Roku has teamed up with a number of companies aiming for the lower end of the market. Companies like TCL produce cheap TVs to compete with big players like Samsung and LG on price. With razor-thin margins, these companies don’t have any incentive to include more expensive remote controls with integrated microphones with their TV sets, so their TVs can’t be easily controlled with voice commands even if Roku was to add this functionality to its software in the future. Adding a cheap voice-equipped speaker to the mix that could also be used to control a Roku TV could solve this issue.

At the same time, there is some urgency for Roku to show a commitment to voice. The growth of Amazon’s Echo, and to an extend Google’s competing Home speaker, has turned voice into a key component of the smart home. Roku is set to go public later this year, and investors may want some assurance that the company isn’t oblivious to this trend.

This also wouldn’t be the first time for the company to dabble in audio products. About a decade ago, Roku sold a dedicated audio streaming device dubbed the “Roku SoundBridge” that was primarily designed to listen to online radio stations. But without popular online music services, the device was simply too early. Roku discontinued its SoundBridge product line in 2008, focusing on video streaming devices instead.

Roku already made an audio-only product, the Roku SoundBridge player, about a decade ago.
Courtesy of Roku

So what will Roku’s second generation of audio products look like?

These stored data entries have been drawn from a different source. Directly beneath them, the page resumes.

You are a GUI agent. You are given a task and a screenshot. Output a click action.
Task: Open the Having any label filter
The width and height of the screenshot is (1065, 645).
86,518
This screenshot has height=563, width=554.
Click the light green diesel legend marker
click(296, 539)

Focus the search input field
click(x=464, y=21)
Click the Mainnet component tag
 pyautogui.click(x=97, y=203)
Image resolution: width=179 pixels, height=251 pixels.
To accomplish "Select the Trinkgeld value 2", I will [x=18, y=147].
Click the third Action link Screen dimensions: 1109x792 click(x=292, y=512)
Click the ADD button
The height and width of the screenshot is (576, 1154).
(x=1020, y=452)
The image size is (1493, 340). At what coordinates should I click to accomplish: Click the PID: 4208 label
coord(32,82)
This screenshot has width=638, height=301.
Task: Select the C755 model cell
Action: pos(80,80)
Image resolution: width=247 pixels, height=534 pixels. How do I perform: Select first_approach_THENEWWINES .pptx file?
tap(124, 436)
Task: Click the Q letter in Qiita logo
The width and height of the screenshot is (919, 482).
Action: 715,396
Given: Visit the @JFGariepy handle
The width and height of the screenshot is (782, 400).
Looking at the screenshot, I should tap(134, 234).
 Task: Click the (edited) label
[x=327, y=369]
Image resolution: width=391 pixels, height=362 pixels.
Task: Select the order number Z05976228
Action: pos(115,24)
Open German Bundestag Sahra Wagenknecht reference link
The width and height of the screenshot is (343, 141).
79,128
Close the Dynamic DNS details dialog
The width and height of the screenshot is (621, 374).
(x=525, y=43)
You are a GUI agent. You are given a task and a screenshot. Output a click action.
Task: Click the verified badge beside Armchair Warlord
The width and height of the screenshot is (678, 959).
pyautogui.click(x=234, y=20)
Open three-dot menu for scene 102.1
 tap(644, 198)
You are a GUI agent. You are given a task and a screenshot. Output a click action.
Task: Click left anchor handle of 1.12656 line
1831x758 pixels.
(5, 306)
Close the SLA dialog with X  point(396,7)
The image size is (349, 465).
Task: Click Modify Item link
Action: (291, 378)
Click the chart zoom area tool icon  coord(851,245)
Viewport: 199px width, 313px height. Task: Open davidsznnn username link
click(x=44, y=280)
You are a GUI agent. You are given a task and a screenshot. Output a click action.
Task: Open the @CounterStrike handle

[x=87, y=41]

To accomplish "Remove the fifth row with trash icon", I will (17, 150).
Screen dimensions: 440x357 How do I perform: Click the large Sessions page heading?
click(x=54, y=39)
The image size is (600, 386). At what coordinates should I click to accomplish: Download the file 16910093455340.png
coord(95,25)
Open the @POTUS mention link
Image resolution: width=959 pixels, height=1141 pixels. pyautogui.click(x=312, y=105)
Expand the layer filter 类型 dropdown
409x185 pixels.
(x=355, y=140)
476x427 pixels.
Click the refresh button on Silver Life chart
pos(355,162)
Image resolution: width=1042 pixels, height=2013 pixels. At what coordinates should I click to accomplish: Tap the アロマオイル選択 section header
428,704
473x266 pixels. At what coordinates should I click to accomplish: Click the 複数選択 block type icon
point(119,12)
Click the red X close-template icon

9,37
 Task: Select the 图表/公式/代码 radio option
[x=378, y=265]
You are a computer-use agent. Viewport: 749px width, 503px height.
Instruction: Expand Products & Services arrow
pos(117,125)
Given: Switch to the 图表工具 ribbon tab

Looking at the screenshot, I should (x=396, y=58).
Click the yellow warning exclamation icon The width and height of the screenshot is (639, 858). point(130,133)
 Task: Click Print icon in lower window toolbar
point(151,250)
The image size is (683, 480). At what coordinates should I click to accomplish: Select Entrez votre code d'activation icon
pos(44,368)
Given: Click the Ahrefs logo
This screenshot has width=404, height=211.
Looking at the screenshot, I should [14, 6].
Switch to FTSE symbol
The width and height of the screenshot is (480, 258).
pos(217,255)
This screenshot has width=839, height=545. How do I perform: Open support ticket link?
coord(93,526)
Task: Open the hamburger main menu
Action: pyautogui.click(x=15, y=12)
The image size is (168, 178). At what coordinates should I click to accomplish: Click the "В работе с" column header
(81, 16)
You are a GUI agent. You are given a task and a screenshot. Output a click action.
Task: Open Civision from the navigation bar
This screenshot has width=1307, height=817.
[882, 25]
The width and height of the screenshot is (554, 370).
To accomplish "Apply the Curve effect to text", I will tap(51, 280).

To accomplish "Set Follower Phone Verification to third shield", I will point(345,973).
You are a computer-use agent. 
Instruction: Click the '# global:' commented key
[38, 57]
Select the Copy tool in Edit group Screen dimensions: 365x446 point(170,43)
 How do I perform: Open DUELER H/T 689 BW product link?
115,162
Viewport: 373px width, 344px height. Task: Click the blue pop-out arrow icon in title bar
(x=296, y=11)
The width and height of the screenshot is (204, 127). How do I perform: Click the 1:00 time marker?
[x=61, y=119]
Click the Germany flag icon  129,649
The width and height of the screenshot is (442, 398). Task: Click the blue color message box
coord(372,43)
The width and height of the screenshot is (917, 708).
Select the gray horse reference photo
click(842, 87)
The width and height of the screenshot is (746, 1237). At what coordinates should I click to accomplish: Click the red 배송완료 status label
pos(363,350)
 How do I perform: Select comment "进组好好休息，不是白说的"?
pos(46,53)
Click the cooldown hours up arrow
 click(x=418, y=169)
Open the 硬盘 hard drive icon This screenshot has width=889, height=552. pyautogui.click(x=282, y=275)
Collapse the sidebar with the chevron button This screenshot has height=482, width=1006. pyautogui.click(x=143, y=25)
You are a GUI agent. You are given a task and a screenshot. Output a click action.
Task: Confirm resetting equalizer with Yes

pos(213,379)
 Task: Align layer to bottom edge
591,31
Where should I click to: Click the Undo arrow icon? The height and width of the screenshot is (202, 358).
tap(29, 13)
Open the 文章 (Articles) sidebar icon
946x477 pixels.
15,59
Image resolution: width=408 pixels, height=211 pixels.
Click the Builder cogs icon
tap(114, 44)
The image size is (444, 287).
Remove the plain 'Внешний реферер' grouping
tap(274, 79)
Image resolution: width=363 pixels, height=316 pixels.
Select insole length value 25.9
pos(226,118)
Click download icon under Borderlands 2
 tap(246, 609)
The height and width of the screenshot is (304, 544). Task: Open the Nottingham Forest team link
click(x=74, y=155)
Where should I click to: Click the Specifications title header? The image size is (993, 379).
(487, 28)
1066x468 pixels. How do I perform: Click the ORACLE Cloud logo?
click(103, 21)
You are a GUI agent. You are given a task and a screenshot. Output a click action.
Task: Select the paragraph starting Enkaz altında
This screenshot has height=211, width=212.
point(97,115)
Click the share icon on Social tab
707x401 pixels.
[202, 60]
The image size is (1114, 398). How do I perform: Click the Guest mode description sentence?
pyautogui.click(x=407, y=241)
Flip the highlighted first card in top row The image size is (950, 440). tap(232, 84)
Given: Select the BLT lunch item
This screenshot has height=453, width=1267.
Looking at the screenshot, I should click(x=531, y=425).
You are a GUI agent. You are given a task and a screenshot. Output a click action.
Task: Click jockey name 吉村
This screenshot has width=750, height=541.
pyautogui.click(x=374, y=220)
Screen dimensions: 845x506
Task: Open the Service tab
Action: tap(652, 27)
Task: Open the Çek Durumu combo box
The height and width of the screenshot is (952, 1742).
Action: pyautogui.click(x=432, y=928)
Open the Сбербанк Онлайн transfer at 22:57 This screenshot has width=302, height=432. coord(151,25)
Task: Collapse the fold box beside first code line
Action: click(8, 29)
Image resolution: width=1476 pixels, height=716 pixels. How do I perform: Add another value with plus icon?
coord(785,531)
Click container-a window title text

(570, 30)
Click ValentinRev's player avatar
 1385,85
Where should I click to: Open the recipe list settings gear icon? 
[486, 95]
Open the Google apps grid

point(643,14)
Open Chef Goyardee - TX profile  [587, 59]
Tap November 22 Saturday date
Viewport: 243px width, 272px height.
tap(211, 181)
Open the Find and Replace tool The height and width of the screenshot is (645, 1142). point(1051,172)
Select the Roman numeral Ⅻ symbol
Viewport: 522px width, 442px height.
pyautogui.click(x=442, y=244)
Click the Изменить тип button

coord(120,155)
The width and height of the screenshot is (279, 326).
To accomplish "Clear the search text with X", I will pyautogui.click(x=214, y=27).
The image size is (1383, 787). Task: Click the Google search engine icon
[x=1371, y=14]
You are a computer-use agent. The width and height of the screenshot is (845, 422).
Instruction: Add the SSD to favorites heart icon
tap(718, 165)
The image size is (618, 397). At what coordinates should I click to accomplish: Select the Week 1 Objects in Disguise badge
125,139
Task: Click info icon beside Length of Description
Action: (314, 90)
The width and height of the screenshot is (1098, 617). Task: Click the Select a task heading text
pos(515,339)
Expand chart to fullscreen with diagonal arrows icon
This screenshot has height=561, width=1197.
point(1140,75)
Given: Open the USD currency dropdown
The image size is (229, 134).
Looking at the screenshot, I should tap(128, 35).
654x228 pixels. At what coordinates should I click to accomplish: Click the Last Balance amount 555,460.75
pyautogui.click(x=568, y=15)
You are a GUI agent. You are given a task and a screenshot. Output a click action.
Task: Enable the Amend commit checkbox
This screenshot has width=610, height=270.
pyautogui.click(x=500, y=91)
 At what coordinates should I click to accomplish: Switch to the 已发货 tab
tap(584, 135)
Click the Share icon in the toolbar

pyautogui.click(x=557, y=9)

It’s quite possible that the company is building its own version of the Amazon Echo — a standalone speaker that’s entirely controlled via voice.

It’s also conceivable that the company may be building something more akin to Amazon’s latest Fire TV iteration, which is reportedly a streaming video box that doubles as an audio streaming device when the TV is turned off, and packs microphones for voice control. Roku may even decide to put its technology straight into a soundbar, and do away with the need to add another box or device to your living room altogether.

Whatever the product may be, it’s likely that we are going to see first signs of it sooner rather than later to get the word out before Roku goes public in the coming months.